## Task to complete
Please copy out the entries until you have copied the line that contains "Task: Select the paint format tool", beginning with the first line.

## Data to examine
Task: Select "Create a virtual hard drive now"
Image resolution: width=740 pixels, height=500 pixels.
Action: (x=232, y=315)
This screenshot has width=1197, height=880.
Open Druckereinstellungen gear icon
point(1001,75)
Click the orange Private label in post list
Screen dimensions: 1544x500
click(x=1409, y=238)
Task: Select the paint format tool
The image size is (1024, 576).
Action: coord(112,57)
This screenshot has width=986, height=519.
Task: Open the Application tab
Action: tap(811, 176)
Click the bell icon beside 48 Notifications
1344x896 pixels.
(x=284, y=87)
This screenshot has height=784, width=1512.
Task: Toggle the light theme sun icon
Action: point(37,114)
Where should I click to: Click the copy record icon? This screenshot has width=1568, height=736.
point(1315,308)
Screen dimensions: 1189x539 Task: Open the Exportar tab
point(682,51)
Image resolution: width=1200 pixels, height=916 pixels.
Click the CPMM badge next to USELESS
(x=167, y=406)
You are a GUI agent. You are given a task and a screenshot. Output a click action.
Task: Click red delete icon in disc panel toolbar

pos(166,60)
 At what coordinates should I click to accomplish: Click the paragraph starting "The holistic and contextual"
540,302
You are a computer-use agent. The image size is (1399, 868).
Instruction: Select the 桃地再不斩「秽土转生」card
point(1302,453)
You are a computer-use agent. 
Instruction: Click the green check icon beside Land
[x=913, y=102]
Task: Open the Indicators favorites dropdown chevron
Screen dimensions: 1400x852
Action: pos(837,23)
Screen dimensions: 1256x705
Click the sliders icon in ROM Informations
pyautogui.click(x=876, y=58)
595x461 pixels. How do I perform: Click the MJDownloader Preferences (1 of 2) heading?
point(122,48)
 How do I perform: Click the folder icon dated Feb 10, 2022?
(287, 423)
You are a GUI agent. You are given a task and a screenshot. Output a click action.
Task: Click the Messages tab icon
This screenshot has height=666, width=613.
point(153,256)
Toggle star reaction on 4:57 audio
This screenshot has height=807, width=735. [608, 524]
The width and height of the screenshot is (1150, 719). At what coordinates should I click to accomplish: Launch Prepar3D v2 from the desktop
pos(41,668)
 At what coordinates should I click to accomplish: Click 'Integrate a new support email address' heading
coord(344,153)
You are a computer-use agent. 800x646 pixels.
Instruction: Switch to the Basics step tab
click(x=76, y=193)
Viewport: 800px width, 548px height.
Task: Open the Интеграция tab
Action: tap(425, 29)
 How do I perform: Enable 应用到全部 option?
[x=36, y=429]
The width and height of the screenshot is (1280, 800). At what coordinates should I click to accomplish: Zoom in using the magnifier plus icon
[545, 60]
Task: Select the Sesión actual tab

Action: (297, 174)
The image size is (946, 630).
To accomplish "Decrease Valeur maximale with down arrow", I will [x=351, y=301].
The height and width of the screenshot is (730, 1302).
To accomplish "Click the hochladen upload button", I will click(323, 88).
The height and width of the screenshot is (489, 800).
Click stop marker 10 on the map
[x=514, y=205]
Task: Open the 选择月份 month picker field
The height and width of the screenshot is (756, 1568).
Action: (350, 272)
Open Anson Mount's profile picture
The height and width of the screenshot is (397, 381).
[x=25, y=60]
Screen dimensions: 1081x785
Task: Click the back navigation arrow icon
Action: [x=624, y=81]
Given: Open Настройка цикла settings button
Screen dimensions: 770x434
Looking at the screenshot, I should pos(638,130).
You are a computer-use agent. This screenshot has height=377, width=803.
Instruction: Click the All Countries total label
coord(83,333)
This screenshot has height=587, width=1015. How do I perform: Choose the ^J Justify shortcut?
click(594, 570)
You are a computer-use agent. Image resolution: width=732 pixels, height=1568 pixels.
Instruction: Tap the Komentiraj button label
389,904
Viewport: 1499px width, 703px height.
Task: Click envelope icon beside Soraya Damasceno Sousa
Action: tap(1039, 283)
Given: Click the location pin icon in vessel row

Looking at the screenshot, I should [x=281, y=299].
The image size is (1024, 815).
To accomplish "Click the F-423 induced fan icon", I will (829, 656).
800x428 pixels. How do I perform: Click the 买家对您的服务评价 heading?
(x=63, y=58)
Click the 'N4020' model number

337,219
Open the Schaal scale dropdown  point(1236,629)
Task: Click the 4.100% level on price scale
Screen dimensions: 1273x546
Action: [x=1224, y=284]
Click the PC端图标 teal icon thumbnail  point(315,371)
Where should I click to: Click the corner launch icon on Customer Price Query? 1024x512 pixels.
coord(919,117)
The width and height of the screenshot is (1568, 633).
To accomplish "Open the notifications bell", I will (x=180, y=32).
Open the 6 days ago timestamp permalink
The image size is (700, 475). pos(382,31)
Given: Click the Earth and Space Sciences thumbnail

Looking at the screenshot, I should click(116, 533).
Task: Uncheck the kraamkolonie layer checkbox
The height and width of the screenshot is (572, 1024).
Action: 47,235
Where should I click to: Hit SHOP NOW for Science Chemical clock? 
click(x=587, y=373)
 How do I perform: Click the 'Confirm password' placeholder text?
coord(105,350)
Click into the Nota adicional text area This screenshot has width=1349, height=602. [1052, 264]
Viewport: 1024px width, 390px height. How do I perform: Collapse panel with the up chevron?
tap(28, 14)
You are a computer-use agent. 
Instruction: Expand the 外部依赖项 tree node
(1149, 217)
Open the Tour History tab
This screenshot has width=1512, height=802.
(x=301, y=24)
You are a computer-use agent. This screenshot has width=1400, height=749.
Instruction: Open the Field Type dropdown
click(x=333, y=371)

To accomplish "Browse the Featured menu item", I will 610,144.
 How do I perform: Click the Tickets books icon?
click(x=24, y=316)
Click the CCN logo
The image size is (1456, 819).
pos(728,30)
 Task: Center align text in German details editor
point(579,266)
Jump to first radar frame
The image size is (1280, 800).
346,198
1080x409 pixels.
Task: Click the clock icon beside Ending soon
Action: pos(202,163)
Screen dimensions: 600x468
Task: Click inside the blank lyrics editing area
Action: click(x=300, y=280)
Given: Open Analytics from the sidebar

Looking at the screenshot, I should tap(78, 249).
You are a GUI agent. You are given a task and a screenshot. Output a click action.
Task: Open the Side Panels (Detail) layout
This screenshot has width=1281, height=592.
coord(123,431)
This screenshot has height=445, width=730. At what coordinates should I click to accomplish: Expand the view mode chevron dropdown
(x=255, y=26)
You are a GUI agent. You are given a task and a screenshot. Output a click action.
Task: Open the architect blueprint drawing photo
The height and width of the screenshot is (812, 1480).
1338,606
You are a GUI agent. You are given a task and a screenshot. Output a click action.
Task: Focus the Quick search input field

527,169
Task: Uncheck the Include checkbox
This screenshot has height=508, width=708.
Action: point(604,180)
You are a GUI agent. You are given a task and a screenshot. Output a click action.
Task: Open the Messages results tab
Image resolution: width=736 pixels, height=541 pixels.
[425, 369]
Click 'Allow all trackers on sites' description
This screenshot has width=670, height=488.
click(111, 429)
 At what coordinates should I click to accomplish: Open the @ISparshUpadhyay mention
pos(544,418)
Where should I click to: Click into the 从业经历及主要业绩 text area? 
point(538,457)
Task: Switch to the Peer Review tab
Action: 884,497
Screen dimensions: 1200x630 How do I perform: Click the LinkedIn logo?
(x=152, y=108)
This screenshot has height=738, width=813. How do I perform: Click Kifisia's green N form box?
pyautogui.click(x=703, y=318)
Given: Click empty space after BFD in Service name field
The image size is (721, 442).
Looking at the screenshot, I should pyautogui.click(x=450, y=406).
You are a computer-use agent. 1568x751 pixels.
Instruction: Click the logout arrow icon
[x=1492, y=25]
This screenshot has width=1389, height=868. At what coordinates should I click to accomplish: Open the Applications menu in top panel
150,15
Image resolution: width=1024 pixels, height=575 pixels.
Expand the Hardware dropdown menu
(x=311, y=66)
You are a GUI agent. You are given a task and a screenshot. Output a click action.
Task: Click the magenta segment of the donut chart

## Answer space
Task: Select "Create a virtual hard drive now"
Image resolution: width=740 pixels, height=500 pixels.
Action: (x=232, y=315)
This screenshot has width=1197, height=880.
Open Druckereinstellungen gear icon
point(1001,75)
Click the orange Private label in post list
Screen dimensions: 1544x500
click(x=1409, y=238)
Task: Select the paint format tool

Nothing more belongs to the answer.